Stone Temple Pilots are back with their self titled album. 9 years since their previous release – and despite excursions into the worlds of Velvet Revolver – Scott Weiland has returned to the band that has brought him the majority of his fame.
Sounds like happy times – but this reunion of sorts wasn’t the happiest thanks to studio pressure and miscommunication over getting an album out of the group. But having said that the band do attest that it is work they are proud of.
Pilots dust off their work amiably enough with this brave new record. Some bands that come back often get criticised for sounding too old and outdated. Rose got that when he released his latest Guns N Roses effort last year – pilots may well get similar fingers pointed at them initially, but beyond the opening numbers are all sorts of new sounds to be heard.
With that in mind you have to ask yourself – Do you want a new sound from them, or are you content to hear them as you have always heard them before. Luckily for both parties you kind of get to have your cake and eat it. There is enough leaping around from their old grunge feel to sleaze (Huckleberry crumble, Hazy Daze) and Psychedelic (Hickory Dichotomy, Dare If you Dare) rock to keep fans happy whilst the likes of “Peacoat” revisits former glories very successfully. With all of this they are never a one note wonder.
Whilst it is no wonder that the music needs to be fresh in order to work, and this album is perhaps their most melodically assertive since their earlier work –a huge debt has to go out to Weiland who just know how to rock a tune. There may be others out there that could attempt what he achieves – but it’s a blessing that he decided to take on this project with old friends.

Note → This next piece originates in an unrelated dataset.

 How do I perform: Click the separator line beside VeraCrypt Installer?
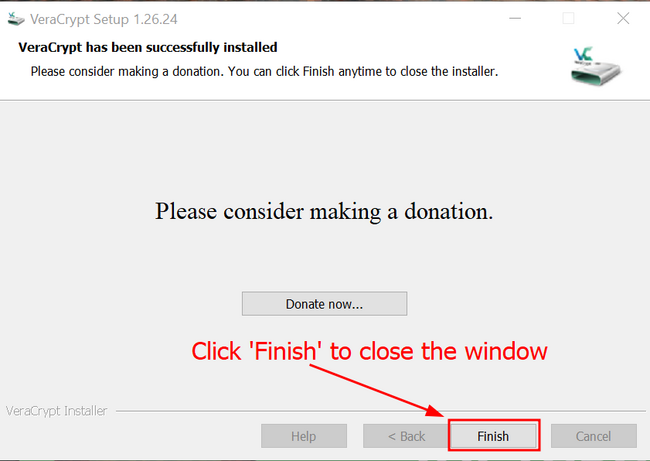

This could well be one of the best rock albums you will hear this year – and if so then it is great to hear another of the classics continuing to provide us with sterling music that grabs you in ways that new bands can’t seem to grasp – probably cause they are trying too hard to be the Stone temple Pilots instead of their own entity.
So does this rate up there with their early classics like Core and Purple… Well that music was for its time and it’s safe to assert that this album is for its time too – It’s a worthy continuation of the bands already impressive discography.